THE TASK >> Would you copy out, exactly as written, each line from the one containing "Given: Click the Red Theme Home link" to the end of the records below?

*** Opening MATERIAL PROVIDED ***

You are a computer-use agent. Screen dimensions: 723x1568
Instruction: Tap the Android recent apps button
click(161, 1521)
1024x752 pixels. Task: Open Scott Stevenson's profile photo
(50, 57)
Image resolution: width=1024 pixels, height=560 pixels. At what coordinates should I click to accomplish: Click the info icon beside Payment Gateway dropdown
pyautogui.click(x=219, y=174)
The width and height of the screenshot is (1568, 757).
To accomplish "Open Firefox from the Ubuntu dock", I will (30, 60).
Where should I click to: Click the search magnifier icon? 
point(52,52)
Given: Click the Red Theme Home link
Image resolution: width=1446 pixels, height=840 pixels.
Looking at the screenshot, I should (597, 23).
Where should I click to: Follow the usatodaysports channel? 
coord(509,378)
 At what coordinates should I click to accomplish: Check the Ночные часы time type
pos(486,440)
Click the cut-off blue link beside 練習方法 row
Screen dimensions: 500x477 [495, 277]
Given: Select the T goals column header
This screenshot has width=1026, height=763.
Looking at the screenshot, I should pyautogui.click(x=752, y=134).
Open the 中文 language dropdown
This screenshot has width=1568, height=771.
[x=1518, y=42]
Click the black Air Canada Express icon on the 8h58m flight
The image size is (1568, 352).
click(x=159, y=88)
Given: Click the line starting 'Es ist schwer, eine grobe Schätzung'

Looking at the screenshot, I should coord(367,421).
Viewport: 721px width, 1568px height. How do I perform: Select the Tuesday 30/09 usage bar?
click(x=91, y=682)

*** Closing MATERIAL PROVIDED ***

RESULT FOR THIS TASK >>
Given: Click the Red Theme Home link
Image resolution: width=1446 pixels, height=840 pixels.
Looking at the screenshot, I should (597, 23).
Where should I click to: Follow the usatodaysports channel? 
coord(509,378)
 At what coordinates should I click to accomplish: Check the Ночные часы time type
pos(486,440)
Click the cut-off blue link beside 練習方法 row
Screen dimensions: 500x477 [495, 277]
Given: Select the T goals column header
This screenshot has width=1026, height=763.
Looking at the screenshot, I should pyautogui.click(x=752, y=134).
Open the 中文 language dropdown
This screenshot has width=1568, height=771.
[x=1518, y=42]
Click the black Air Canada Express icon on the 8h58m flight
The image size is (1568, 352).
click(x=159, y=88)
Given: Click the line starting 'Es ist schwer, eine grobe Schätzung'

Looking at the screenshot, I should coord(367,421).
Viewport: 721px width, 1568px height. How do I perform: Select the Tuesday 30/09 usage bar?
click(x=91, y=682)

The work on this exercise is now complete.